Work order.
The line containing "Select the rectangle shape drawing tool" marks the end, so write out exactly every line from the top of the entries below through that one.

Task input.
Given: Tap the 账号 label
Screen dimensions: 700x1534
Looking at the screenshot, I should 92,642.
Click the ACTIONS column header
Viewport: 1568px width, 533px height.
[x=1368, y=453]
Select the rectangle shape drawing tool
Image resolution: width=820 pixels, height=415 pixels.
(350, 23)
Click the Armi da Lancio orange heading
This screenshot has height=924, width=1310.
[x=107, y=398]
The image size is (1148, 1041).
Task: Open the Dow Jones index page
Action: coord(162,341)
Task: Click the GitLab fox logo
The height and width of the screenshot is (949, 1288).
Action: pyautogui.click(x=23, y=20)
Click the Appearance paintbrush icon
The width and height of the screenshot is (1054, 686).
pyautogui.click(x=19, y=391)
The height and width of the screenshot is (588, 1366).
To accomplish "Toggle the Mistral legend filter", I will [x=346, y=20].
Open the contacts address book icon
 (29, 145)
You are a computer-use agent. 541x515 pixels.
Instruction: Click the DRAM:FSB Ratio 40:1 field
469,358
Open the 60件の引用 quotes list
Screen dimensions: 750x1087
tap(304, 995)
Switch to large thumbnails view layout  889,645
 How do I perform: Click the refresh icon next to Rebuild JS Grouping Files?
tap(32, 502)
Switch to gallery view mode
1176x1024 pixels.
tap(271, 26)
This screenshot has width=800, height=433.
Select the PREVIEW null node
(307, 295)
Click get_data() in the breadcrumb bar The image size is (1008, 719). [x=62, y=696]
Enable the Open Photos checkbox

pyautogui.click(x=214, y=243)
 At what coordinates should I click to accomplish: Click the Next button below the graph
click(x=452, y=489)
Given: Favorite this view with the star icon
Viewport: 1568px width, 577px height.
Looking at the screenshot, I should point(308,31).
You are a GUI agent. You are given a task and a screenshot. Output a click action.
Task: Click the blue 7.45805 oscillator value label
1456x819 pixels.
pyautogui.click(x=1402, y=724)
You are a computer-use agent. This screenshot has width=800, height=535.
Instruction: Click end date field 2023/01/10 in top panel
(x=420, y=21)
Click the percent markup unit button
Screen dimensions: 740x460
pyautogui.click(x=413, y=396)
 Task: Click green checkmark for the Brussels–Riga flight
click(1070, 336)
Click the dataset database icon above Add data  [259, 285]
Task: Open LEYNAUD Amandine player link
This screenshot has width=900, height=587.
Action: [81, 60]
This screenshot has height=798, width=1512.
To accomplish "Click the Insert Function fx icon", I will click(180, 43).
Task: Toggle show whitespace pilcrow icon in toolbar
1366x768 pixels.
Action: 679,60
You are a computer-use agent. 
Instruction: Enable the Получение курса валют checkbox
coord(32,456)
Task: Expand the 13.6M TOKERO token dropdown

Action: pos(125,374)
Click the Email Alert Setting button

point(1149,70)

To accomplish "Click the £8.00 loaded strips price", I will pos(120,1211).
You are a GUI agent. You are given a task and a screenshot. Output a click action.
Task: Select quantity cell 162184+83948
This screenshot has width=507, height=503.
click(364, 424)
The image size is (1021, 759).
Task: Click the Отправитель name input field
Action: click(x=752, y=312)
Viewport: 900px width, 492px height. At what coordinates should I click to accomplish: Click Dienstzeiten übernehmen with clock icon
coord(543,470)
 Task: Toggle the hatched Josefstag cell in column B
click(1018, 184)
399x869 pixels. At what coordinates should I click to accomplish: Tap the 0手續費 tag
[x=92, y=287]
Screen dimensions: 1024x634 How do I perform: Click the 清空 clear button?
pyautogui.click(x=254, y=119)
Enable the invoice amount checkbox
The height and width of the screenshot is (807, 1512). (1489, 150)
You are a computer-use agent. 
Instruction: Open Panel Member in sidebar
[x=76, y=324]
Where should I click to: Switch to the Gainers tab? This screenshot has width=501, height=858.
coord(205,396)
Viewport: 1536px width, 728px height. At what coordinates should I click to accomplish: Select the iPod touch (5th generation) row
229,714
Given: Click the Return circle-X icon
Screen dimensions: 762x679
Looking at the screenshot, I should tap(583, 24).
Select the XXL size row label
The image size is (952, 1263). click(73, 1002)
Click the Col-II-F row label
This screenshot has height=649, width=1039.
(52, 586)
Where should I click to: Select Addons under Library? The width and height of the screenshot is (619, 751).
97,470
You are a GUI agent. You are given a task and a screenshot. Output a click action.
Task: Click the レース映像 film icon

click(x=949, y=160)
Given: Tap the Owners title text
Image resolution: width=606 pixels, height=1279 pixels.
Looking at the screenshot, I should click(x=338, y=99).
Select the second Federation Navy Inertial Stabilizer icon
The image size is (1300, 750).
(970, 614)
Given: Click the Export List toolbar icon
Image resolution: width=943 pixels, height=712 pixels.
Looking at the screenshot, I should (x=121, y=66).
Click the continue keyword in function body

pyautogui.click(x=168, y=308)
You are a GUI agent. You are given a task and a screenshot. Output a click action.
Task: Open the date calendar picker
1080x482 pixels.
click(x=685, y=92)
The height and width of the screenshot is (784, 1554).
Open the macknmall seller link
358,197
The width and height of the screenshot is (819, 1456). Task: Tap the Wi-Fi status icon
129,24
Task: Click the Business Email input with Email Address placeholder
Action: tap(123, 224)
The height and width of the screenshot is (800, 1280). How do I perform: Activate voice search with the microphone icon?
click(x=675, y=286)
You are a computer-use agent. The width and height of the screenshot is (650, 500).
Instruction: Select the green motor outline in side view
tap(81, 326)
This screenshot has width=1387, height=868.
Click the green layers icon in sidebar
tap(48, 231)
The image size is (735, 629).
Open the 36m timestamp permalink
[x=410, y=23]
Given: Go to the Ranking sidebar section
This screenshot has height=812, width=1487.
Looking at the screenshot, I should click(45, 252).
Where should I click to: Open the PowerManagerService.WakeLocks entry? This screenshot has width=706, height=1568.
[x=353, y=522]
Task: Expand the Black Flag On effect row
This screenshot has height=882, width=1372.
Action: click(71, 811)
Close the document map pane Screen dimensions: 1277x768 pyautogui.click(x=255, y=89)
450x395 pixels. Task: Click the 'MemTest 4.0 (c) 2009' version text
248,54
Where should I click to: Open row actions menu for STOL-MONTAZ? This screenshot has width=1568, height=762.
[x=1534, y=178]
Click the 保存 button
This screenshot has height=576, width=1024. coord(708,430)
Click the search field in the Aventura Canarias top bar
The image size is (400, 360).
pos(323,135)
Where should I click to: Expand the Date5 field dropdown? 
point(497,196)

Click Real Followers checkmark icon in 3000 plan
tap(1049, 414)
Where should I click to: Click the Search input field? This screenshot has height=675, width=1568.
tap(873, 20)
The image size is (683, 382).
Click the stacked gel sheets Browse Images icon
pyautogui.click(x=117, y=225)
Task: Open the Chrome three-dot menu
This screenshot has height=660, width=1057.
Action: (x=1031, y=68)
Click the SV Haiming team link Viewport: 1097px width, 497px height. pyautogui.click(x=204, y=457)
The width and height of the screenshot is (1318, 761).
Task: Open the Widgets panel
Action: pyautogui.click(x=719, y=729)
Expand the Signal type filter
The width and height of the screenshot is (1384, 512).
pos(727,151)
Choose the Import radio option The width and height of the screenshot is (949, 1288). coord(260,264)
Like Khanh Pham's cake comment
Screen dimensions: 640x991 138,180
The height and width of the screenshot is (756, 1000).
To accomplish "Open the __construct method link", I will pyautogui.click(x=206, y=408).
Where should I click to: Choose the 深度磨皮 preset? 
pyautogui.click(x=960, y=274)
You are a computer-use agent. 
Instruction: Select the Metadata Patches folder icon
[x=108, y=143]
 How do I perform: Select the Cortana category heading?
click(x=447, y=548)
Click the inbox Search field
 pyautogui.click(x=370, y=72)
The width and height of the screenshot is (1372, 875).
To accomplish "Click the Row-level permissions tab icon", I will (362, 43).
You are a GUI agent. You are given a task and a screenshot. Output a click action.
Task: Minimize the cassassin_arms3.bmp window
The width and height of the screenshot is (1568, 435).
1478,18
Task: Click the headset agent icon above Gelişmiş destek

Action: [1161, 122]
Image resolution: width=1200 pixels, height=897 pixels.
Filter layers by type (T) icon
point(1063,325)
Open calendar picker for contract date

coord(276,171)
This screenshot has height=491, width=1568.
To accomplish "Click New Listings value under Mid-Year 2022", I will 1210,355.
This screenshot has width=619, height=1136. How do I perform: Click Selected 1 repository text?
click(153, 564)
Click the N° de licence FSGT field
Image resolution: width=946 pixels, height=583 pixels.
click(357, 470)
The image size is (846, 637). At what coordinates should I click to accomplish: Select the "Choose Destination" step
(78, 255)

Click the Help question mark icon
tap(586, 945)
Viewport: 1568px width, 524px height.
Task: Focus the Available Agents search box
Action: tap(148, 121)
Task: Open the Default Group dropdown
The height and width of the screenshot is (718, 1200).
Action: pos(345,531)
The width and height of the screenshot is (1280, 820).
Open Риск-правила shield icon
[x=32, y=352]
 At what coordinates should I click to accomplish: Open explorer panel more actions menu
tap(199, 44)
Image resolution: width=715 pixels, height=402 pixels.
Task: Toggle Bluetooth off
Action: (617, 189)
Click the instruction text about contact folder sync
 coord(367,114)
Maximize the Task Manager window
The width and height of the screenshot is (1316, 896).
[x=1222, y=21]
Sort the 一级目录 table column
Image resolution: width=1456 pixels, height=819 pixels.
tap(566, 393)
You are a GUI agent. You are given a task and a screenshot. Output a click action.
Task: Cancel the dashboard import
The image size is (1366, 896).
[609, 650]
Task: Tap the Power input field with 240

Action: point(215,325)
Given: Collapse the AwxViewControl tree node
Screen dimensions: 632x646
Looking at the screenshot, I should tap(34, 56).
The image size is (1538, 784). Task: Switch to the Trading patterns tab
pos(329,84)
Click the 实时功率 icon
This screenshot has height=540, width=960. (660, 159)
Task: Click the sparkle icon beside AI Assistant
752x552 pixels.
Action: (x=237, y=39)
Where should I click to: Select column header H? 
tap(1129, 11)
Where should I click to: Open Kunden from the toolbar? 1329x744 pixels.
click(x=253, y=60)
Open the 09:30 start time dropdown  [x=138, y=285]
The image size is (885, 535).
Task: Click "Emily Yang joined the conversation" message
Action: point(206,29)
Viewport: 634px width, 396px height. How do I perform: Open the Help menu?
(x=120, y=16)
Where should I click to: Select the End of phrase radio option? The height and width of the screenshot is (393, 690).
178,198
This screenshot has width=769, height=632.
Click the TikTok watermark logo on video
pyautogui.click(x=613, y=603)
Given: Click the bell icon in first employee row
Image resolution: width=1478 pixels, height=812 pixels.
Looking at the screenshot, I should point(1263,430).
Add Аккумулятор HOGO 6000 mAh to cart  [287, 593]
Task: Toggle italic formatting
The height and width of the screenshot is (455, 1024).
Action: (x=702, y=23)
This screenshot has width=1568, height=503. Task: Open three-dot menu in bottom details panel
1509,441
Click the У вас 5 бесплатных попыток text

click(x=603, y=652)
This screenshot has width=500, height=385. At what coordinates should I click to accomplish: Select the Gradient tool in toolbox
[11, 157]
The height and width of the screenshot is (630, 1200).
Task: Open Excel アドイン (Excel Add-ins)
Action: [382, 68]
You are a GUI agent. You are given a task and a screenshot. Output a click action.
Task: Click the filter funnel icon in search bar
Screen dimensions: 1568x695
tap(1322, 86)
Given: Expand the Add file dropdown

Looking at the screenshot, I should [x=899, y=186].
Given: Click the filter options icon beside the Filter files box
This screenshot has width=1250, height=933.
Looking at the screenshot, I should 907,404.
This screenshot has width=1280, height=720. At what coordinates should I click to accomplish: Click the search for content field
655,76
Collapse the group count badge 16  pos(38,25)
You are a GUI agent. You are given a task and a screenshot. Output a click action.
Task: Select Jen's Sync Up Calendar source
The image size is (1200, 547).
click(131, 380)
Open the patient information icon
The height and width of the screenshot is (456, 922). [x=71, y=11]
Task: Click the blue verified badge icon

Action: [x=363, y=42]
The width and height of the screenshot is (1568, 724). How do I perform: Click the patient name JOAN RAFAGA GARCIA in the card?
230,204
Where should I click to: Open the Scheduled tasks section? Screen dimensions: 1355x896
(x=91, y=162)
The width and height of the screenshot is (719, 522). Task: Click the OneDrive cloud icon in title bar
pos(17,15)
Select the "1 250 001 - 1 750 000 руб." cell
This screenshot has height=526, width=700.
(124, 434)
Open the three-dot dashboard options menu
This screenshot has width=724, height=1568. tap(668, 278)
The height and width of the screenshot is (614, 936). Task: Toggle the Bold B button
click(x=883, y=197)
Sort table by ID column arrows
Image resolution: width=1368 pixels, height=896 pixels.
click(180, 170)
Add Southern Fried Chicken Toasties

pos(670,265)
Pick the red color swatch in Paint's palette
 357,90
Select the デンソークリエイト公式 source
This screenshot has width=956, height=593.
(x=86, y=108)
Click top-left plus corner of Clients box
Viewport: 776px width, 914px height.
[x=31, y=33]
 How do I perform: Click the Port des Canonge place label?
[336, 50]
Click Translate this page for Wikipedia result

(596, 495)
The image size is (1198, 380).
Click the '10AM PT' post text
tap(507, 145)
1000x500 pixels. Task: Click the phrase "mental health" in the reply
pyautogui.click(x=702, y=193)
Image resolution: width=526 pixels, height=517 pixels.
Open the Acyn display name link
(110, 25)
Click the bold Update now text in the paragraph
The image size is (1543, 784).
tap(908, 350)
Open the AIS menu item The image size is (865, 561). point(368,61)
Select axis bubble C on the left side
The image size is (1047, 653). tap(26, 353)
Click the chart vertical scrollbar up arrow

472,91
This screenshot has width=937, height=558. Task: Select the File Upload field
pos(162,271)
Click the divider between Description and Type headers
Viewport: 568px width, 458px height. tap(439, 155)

Written reply.
Given: Tap the 账号 label
Screen dimensions: 700x1534
Looking at the screenshot, I should 92,642.
Click the ACTIONS column header
Viewport: 1568px width, 533px height.
[x=1368, y=453]
Select the rectangle shape drawing tool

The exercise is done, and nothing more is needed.